When AI Rewrote the Rules Overnight
I experienced this lesson firsthand while working at an online education company that served millions of college students worldwide. We had built a robust marketplace connecting students with a vast library of content from professors, peer notes, research papers, and tutoring support. Our legal department worked tirelessly to ensure compliance across different countries and institutions. The business was thriving with steady, predictable growth.
Then AI arrived, and everything changed.
Suddenly, students didn't need to research multiple sources. They had one chat window that could synthesize information instantly. They didn't need tutors for most questions. They didn't even need to write original content anymore. Our entire value proposition was being commoditized by a technology that barely existed six months earlier.
To the company's credit, we did experiment with new business models. We built our own AI layer that could consolidate and personalize our content for specific student needs. We already had data scientists, machine learning experts, and AI developers who were excited to build solutions for this new reality.
But the executive team wasn't prepared for this level of fundamental disruption. They had built their careers on decades of steady, predictable growth. An existential threat was beyond their adaptive capacity. Leadership made one big bet. And while we did get a chance to iterate and show some progress, it wasn't fast or deep enough to compete with the worldwide forces against us. The one bet failed to turn the business around. After that, leadership was out of ideas and patience. They chose to shut down the business rather than double down on adaptation.
For those of us who wanted to compete in this new reality, it was a devastating missed opportunity. The infrastructure, talent, brand, and customer relationships were all there. What was missing was a leadership mindset prepared for multiple possible futures.
I've thought a lot about what we could have done differently. Not after AI arrived -- by then the clock was already ticking. The work needed to happen earlier, when things were still good. Here's what scenario planning would have looked like for us.
What We Should Have Done
Step 1: Scan for Signals Before They Become Crises
Scenario planning starts with structured scanning across Political, Economic, Social, Technological, Legal, and Environmental factors -- a PESTLE analysis. We were informally tracking competitors, but we weren't systematically watching the technology landscape for threats to our core model. AI-generated content was already emerging in adjacent spaces. Students were already shifting how they researched and studied. Those signals were there if we'd been looking for them. A structured scan would have flagged AI as a critical trend affecting our marketplace well before ChatGPT made it obvious to everyone.
Step 2: Build Multiple Futures, Not Just the Comfortable One
With those signals identified, we could have built 3-4 distinct scenarios. What if AI adoption accelerates and students stop needing curated content libraries entirely? What if AI becomes a supplement that makes our content more valuable, not less? What if regulatory crackdowns on AI in education create a window where trusted, human-curated content becomes a premium product? Each scenario was plausible. But our leadership only knew how to plan for one future: continued steady growth. When that future disappeared, they had nothing to fall back on.

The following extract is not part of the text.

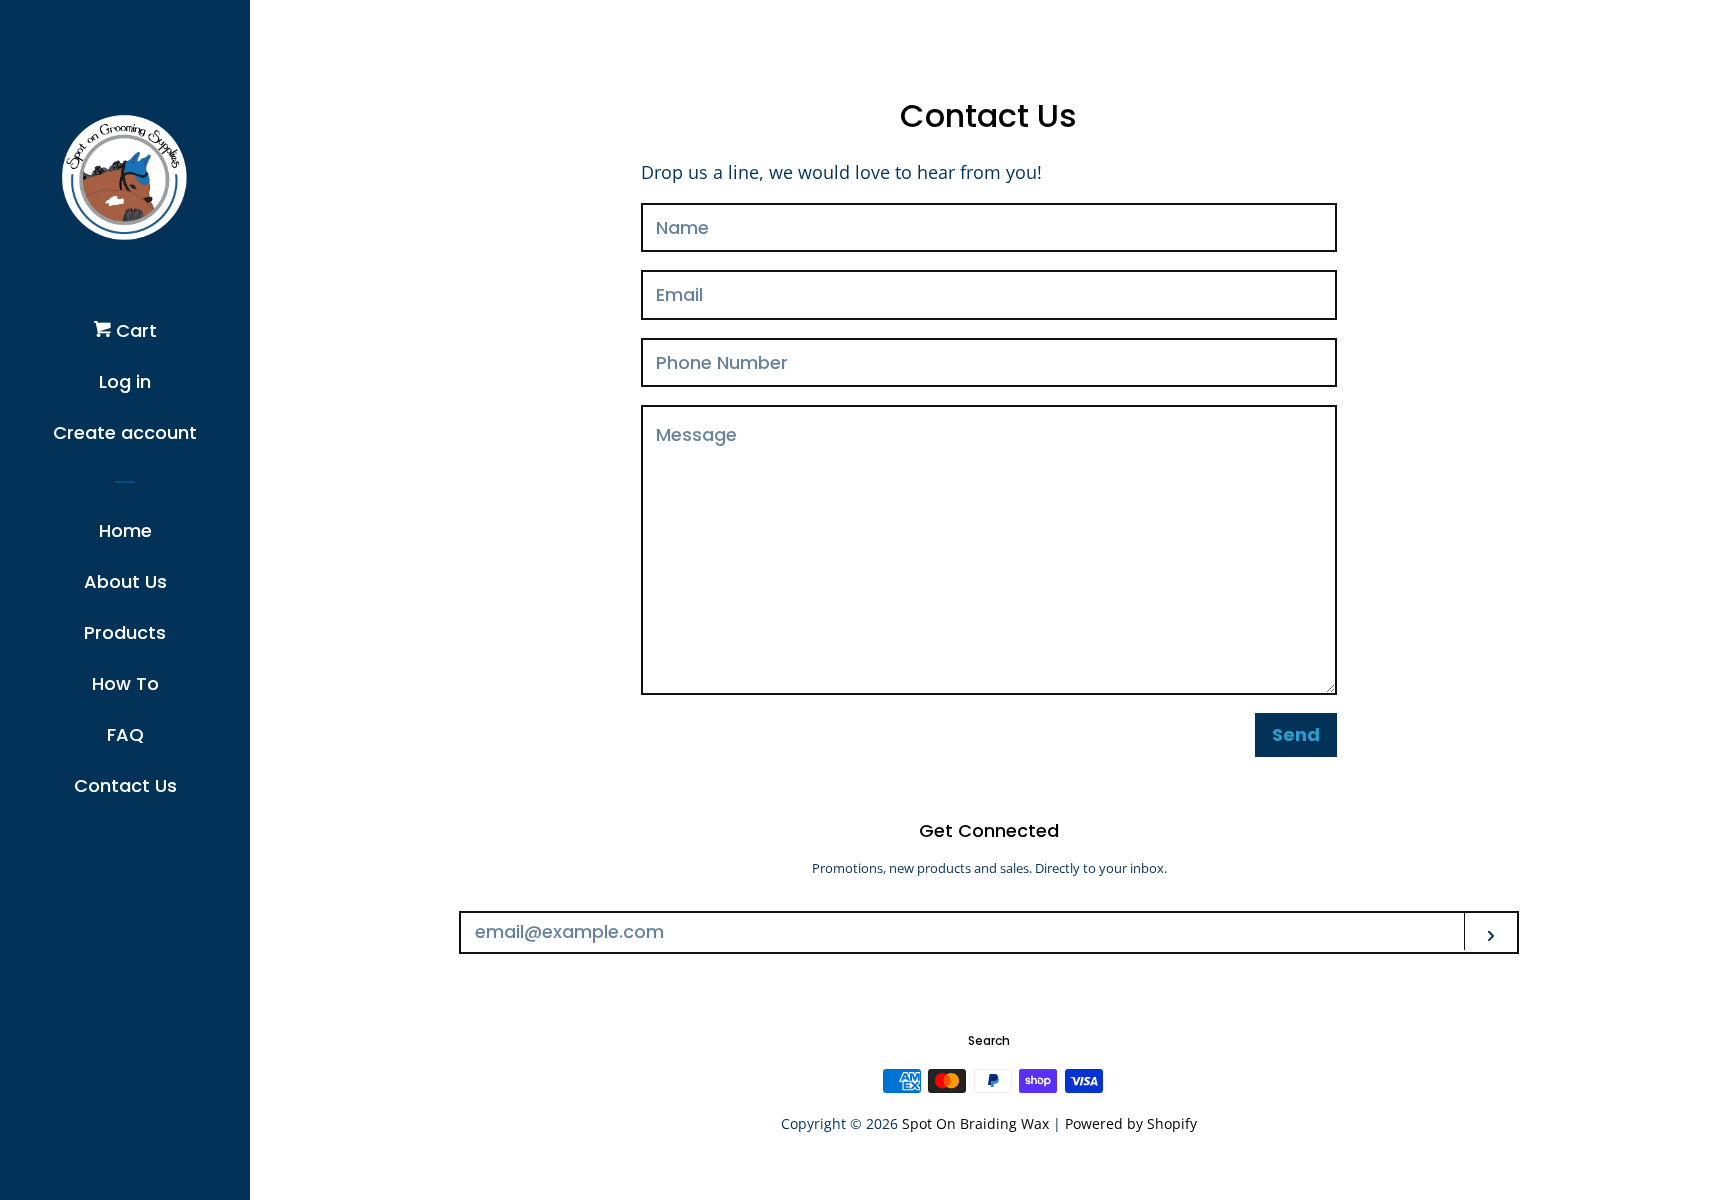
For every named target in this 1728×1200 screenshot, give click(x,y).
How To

Step 3: Prepare Adaptive Strategies with Clear Triggers
The real power of scenario planning is developing strategies ahead of time and defining the triggers that activate them. We could have identified core bets that worked across all scenarios -- like investing in our AI talent and building personalization capabilities. For the more disruptive scenarios, we could have had contingency plans ready with clear signals: if student usage of AI tools hits X%, launch the AI-powered content product. If content upload volume drops by Y%, accelerate the pivot to personalized learning. Instead, we made one big bet after the crisis hit, and when it didn't work fast enough, leadership was out of ideas.
What Was Really Missing
The infrastructure was there. The talent was there. We had data scientists, machine learning experts, and AI developers who were eager to build for this new reality. The brand and the customer relationships were there. What was missing was preparation for multiple possible futures -- a leadership team that had practiced thinking about disruption before disruption arrived. Scenario planning isn't about predicting the future. It's about building the muscle to adapt before you need it, so that when the world shifts, you're not starting from scratch.